Pokusa pierwsza. Zdrada Boga
Odwoływane Msze św., zamykanie kościołów, wezwania do przyjmowania Komunii św. na rękę czy wręcz komunii duchowej – to w wielu z nas budzi lęk albo zwykłe niezrozumienie: jak to możliwe? Czy troszcząc się o zdrowie, Kościół „zrobił sobie przerwę” od Boga i sakramentów? Czy przestał troszczyć się o ducha? Czy nie jest to dowodem na utratę wiary? Paweł Lisicki swój lęk wyraża wprost: pisze, że zostajemy w ten sposób pozbawieni łask i narażeni na utratę zbawienia. Mówi, że jest to nic innego, jak kapitulacja w obliczu trudności i porzucenie chrześcijańskiego heroizmu na rzecz dostosowania się. Krystian Kratiuk pisze o dezercji i przywołuje przykłady męczeńskich kapłanów II wojny światowej, opozycjonistów PRL-u, ks. Jerzego Popiełuszkę. Widzę z jednej strony pierwszych chrześcijan, którzy nie wahali się przyjmować Komunii św., wiedząc, że grozi im za to śmierć. Z drugiej zaś słyszę ludzi, którzy nie chcą wpuścić do kościoła wiernych, ponieważ boją się, że ktoś może kogoś zarazić – ubolewa Kratiuk.
 
Odpowiedź
Wiązanie łaski tylko i wyłącznie z sakramentem i przekonywanie, że bez znaku jesteśmy łaski pozbawieni, nie jest chrześcijańską wiarą, ale myśleniem magicznym. Zakłada ono, że poza znakiem sakramentalnym Bóg nie może zrobić nic. Bóg jednak jest większy i znajduje drogi na to, żeby udzielać swojej łaski tam, gdzie sprawowanie sakramentu jest niemożliwe. Oczywiście, jeśli ktoś wierzy, że sakrament łaskę daje, a ją samą odrzuca, to jego relacja z Bogiem poza sakramentami jest wątpliwa. Jeśli jednak okoliczności nie pozwalają na przyjmowanie Komunii albo rozsądne wydaje się jej nieprzyjmowanie z racji bezpieczeństwa, relacja z Bogiem jest absolutnie nienaruszona. Może rozwijać się duchowo, niezależnie od znaków sakramentalnych. Na tym polega komunia duchowa, czyli pragnienie, aby ją przyjmować. To pragnienie – które powinno się wypełnić, kiedy to będzie już możliwe – na czas braku przyjmowania chleba eucharystycznego jest otwarciem na Bożą łaskę.

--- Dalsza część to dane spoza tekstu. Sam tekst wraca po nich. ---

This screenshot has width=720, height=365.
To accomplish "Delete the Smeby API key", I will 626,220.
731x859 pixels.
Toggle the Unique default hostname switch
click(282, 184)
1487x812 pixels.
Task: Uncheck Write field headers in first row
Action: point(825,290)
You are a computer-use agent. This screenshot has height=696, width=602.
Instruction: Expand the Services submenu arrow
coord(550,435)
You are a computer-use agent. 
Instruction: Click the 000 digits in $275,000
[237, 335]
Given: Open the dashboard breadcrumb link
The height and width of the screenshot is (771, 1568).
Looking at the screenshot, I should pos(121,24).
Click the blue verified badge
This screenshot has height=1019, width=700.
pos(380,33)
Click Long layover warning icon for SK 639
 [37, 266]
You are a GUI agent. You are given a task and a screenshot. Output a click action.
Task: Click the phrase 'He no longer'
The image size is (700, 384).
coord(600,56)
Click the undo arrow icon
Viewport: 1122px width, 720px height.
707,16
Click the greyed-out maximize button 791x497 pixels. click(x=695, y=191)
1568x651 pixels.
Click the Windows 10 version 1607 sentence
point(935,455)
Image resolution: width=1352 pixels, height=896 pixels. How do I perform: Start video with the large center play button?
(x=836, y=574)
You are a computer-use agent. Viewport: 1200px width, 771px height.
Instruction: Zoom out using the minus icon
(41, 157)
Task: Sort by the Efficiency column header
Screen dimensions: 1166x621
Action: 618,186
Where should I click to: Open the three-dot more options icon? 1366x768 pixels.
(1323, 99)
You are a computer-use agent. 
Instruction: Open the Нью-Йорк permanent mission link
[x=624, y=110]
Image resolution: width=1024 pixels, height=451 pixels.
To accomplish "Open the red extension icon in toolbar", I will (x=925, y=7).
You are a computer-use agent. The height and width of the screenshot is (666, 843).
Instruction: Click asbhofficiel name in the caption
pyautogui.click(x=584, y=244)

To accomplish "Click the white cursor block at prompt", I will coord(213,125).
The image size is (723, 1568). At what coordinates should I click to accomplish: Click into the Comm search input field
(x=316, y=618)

Powoływanie się na przykład kapłanów męczenników jest nieuczciwe – zdaje się bowiem nie zauważać, że oni ryzykowali życiem swoim, a nie cudzym, w dodatku życiem najsłabszych. Powstrzymanie się od kontaktów i wszelkich dróg zatrzymania epidemii (również przez rezygnację z Komunii) nie jest zdradą Boga, ale trwaniem w Jego troskliwej miłości wobec każdego życia. Jest tak naprawdę znakiem, że sakrament Komunii św. działa, ponieważ rodzi owoce miłości i współodpowiedzialności.
 
Pokusa druga. Boży gniew
Sentymentalna pobożność, wizja pobłażliwego, cukierkowatego Boga, mówienie tylko o miłości i miłosierdziu i zapominanie o innych przymiotach Boga – takie słabości wierzących obnażyła epidemia według Sławomira Skiby, wiceprezesa Instytutu im. ks. Piotra Skargi. Skiba zwraca uwagę na to, że odrzuciliśmy wizję Boga, który upomina się o swoje i w pewnym momencie sięga po drastyczne środki (w domyśle – właśnie po epidemię), żeby „swoje dzieci postawić do pionu, żeby oprzytomniały”.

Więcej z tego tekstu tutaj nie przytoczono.